## Problème posé
Réécrivez en liste JSON de chaînes le passage de la liste allant de la ligne qui contient « Show the Flow » jusqu'à celle qui contient « click(1901, 158) », ces deux lignes comprises. Faites correspondre une chaîne à chaque ligne et omettez les lignes vides.
= = =
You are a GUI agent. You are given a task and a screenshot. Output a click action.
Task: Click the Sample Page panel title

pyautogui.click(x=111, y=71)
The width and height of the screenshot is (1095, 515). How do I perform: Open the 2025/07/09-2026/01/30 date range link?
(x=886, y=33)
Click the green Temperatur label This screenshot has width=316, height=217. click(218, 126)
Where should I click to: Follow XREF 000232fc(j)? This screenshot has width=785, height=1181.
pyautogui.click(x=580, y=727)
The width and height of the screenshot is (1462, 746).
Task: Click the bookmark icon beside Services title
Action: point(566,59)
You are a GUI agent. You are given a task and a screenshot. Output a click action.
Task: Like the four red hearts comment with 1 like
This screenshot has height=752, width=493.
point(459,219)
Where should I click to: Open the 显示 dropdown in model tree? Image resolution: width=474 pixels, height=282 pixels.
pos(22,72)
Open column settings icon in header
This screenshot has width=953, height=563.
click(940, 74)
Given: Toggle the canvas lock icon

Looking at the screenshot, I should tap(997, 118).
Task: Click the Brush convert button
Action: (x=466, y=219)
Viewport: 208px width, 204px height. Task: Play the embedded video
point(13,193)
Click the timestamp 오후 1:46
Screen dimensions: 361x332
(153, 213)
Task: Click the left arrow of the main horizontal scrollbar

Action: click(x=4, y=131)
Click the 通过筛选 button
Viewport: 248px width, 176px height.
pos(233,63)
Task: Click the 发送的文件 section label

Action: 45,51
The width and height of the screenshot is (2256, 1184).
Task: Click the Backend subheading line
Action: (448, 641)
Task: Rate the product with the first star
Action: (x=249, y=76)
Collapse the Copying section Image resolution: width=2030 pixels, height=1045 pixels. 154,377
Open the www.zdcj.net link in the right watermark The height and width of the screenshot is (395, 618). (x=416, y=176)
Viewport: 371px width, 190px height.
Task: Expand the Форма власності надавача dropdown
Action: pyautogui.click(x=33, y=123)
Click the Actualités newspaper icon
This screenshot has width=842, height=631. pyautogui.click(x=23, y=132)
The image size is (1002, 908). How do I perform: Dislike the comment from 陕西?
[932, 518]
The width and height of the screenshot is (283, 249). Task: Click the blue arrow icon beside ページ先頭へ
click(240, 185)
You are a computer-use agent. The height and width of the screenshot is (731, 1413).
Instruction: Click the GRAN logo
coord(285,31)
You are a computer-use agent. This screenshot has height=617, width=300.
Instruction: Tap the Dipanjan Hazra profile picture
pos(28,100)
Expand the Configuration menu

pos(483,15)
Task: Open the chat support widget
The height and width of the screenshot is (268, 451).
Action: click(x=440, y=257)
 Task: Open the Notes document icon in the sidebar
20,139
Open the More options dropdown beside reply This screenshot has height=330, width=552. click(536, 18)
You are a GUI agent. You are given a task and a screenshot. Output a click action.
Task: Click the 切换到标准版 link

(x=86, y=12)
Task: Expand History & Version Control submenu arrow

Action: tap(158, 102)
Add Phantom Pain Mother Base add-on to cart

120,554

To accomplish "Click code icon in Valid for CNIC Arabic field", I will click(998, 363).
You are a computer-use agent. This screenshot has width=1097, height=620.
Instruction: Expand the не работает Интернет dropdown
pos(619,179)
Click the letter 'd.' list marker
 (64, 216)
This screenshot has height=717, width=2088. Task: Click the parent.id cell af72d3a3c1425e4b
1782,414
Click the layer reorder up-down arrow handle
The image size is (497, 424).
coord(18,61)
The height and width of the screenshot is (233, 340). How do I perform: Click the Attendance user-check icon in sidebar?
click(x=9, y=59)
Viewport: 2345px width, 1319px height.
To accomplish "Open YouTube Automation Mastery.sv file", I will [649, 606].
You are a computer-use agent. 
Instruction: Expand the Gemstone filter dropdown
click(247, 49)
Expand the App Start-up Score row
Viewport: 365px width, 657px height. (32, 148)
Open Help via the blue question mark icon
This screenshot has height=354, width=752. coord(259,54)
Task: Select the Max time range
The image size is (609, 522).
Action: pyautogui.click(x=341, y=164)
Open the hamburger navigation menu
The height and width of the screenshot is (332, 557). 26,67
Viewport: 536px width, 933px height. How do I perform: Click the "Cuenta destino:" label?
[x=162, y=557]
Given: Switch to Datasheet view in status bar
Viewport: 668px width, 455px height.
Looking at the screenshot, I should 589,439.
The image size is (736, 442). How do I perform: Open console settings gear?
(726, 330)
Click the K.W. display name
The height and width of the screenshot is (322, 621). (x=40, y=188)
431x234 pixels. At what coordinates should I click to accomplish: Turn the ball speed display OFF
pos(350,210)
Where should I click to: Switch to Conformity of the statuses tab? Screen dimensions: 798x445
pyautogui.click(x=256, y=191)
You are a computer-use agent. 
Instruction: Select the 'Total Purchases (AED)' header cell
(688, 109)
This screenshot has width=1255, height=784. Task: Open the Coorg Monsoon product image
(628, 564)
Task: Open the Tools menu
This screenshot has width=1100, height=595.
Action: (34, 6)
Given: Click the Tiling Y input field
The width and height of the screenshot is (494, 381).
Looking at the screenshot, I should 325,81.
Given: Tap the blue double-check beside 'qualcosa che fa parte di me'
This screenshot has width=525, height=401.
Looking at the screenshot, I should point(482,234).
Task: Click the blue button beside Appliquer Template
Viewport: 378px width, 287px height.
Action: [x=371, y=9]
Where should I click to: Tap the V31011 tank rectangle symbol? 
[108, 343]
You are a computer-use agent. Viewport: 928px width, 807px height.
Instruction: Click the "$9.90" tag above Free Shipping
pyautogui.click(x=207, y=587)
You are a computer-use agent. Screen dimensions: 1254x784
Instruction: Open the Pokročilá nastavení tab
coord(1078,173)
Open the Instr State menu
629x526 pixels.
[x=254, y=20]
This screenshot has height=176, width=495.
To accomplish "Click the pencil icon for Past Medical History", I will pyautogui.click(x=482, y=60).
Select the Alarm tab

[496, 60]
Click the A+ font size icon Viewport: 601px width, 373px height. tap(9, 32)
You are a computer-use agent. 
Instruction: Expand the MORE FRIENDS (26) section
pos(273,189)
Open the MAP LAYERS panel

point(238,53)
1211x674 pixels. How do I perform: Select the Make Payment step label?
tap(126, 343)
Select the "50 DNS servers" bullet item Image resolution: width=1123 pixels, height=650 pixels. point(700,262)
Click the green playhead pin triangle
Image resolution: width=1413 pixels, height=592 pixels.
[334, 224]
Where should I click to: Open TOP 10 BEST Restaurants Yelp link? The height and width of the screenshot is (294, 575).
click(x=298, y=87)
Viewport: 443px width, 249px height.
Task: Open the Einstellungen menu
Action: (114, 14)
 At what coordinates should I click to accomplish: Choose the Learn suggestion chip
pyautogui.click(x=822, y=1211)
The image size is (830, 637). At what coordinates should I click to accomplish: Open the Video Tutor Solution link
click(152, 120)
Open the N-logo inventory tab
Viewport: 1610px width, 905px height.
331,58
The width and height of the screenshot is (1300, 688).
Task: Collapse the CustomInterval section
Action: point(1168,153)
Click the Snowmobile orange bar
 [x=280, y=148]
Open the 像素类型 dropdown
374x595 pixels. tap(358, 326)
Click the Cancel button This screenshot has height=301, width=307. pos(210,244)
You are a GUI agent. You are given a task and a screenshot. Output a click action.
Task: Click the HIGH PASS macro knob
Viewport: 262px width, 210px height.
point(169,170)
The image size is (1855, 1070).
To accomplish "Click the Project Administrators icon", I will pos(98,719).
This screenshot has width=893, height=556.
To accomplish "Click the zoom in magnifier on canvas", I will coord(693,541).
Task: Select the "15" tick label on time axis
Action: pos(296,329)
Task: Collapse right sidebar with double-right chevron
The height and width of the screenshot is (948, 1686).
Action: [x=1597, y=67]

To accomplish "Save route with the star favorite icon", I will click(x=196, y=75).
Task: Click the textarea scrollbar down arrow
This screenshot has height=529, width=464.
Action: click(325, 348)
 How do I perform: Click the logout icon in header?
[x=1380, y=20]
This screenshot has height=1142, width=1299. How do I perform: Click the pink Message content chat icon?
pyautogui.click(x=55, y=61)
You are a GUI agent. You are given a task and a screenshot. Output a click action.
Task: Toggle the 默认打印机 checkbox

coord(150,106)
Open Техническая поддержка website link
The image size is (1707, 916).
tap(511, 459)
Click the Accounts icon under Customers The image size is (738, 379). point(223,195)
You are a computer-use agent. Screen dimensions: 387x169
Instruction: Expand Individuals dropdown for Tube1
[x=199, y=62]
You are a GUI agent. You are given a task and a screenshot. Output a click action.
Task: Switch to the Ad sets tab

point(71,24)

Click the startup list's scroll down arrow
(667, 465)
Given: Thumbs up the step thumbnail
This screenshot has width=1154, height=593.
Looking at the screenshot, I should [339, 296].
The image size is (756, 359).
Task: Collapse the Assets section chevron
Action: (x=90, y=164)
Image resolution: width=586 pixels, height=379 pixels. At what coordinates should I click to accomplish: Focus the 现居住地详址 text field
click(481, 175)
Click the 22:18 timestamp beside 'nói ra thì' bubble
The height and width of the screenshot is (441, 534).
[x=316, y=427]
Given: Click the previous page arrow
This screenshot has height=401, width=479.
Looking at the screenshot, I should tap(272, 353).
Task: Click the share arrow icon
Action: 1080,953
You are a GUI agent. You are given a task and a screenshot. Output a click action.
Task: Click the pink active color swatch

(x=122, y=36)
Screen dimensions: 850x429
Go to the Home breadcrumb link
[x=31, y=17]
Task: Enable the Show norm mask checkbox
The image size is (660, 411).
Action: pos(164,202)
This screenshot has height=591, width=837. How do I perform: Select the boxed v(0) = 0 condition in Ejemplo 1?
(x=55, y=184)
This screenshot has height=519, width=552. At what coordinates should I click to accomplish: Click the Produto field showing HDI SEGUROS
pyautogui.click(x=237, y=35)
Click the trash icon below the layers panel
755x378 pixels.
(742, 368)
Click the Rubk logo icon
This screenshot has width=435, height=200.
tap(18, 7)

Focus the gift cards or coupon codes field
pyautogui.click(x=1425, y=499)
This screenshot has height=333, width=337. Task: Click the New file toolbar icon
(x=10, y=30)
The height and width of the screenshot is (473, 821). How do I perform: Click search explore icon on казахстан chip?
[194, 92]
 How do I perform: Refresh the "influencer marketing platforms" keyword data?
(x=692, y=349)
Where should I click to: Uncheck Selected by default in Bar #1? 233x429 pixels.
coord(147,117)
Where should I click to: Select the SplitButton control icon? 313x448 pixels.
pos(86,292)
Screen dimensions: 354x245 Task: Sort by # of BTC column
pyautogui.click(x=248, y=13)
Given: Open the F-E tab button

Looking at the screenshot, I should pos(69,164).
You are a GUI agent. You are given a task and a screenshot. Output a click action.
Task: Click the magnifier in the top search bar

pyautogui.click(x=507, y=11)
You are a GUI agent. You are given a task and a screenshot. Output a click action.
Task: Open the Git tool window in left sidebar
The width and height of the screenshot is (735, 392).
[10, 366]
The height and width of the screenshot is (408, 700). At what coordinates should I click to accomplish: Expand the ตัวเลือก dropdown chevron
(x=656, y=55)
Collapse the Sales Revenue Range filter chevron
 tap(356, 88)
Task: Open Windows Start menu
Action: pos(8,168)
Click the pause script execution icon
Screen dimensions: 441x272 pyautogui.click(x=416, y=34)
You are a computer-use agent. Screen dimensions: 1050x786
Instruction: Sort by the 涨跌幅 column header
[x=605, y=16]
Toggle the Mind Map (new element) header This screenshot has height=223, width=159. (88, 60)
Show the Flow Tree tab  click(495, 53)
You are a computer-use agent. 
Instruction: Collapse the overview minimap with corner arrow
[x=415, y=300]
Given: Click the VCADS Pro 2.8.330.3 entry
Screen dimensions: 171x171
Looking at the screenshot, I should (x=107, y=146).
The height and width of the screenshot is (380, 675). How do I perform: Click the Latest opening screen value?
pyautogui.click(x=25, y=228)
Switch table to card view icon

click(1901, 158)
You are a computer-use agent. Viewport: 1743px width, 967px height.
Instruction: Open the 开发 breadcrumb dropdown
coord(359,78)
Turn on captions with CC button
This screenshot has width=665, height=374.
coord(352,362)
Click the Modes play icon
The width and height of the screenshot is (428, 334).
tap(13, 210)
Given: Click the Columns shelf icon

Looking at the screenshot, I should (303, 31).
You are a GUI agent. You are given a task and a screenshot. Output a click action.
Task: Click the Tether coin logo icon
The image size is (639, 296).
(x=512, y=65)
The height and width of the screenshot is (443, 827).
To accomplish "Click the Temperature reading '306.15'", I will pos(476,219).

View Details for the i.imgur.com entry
= = =
## Réponse à l'exercice
[
  "Show the Flow Tree tab  click(495, 53)",
  "You are a computer-use agent. ",
  "Instruction: Collapse the overview minimap with corner arrow",
  "[x=415, y=300]",
  "Given: Click the VCADS Pro 2.8.330.3 entry",
  "Screen dimensions: 171x171",
  "Looking at the screenshot, I should (x=107, y=146).",
  "The height and width of the screenshot is (380, 675). How do I perform: Click the Latest opening screen value?",
  "pyautogui.click(x=25, y=228)",
  "Switch table to card view icon",
  "click(1901, 158)"
]